Las conexiones, sin embargo, exceden los tipos de personajes y se enraízan en la estructura misma de los espacios. Así, el emporio de “El sueño del consorcio” ─ciclópeo, laberíntico, en constante crecimiento y de gerentes desconocidos, al igual que el Museo─ vende (y replica) cada objeto del mundo real: desde un sacapuntas o un lavarropa, hasta palacios venecianos, muelles con gaviotas, la biblioteca de Alejandría, o cualquier zona geográfica por exótica, antigua o moderna que sea. Copias tan rigurosas y exactas que “los originales comenzaban a parecer defectuosos, insulsos y poco convincentes”. De igual manera, los pasadizos enmarañados, interconectados, infinitos, de “Bajo los sótanos de nuestra ciudad” podrían ser, sin más, los que acechan en las profundidades del Barnum.
Reconocido mundialmente a partir del Pulitzer que obtuvo en 1997 por su novela Martin Dressler, Millhauser ha sabido cosechar en nuestros pagos discípulos tan precoces como heterogéneos, previos a tal reconocimiento: algunos díscolos, como el maestro Piglia, otro más fieles, como el certero De Santis.

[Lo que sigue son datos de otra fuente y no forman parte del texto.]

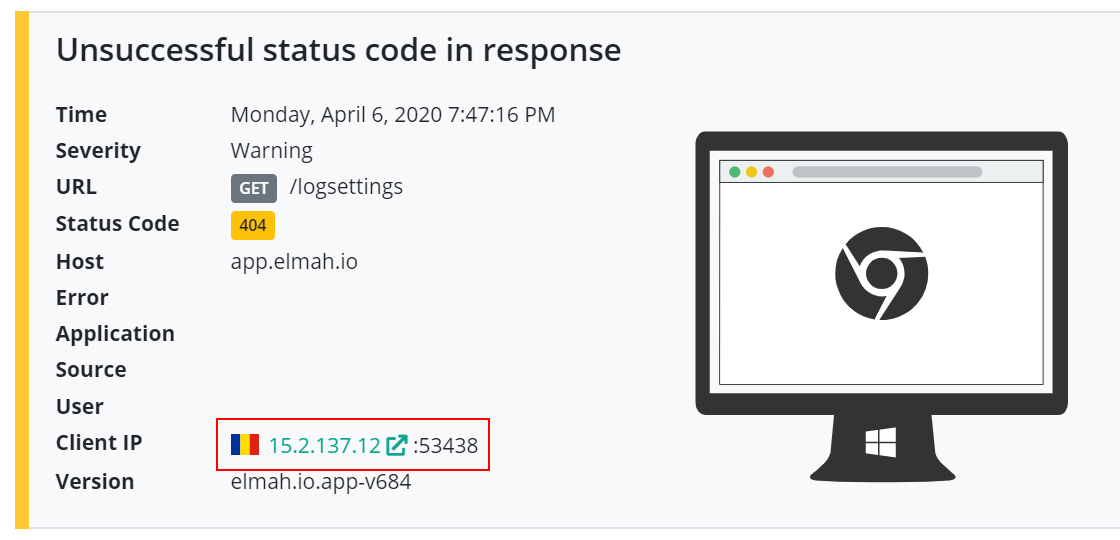Click the Chrome browser logo
Viewport: 1120px width, 540px height.
coord(881,273)
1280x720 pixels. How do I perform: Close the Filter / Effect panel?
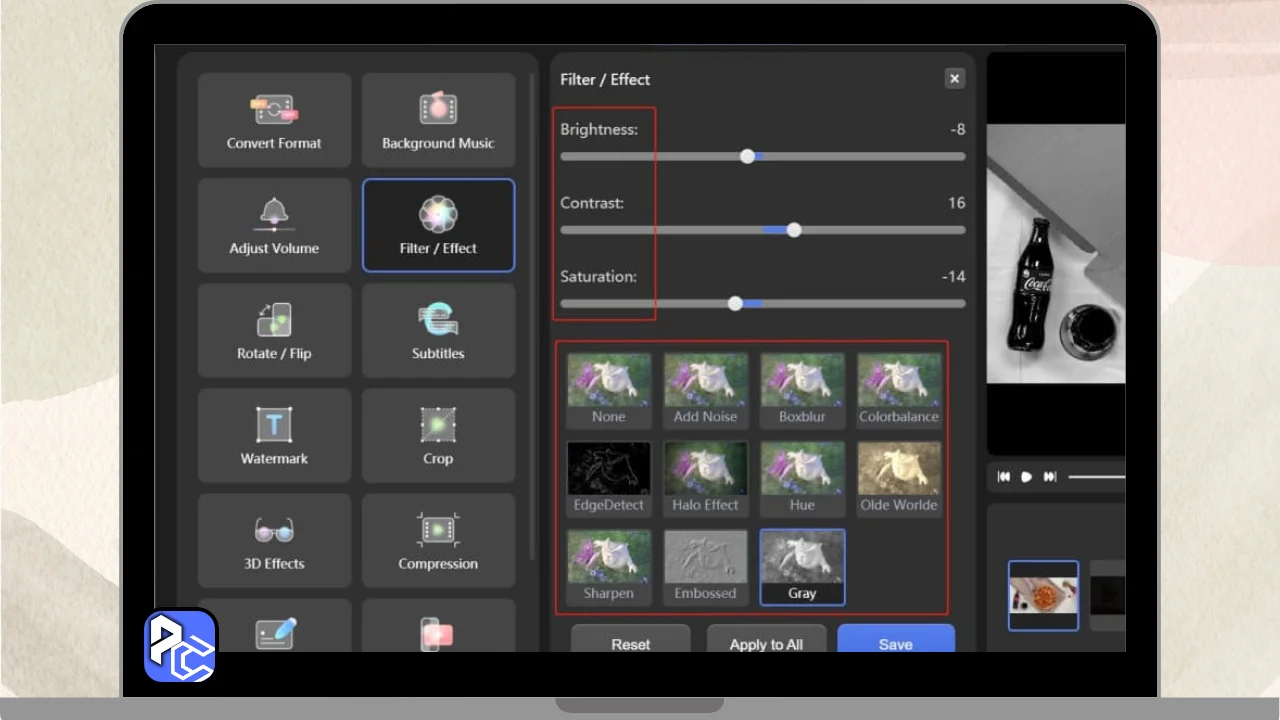(954, 79)
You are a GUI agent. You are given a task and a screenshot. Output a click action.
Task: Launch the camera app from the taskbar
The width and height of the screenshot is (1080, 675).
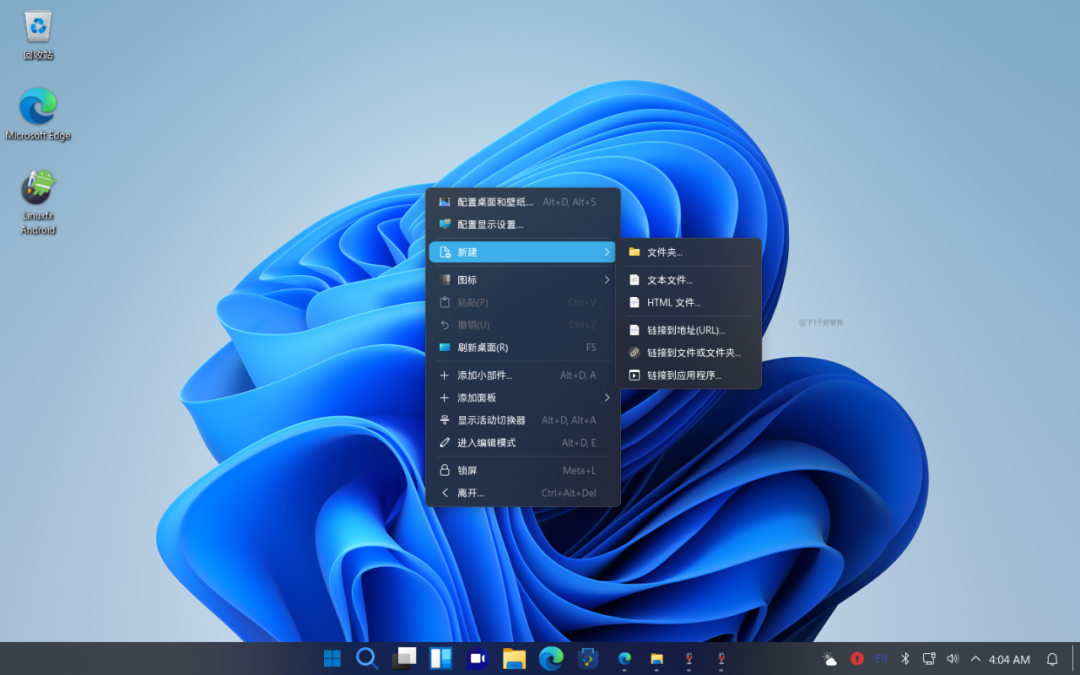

Ya sea bajo el semblante de ilusionistas, miniaturistas, inventores, artistas, anticuarios, o en el diseño de arquitecturas rimbombantes e intricadas, las obsesiones de Millhauser retornan una y otra vez, aquí y allá, y parecen haber cobrado una autonomía respecto del escritor, reacio por lo general a entrevistas y confesiones. En un antojadizo acto de especulación, no resulta difícil imaginar al autor enfrascado en un minúsculo cuarto de hotel, como el Borges de “Tlön...”, aferrado a un libro, haciendo caso omiso de cómo sus ficciones se apropian del mundo: réplicas autónomas que van en su busca para conducirlo ─independientemente de sus deseos─ a la sala que el Museo le tiene preparada.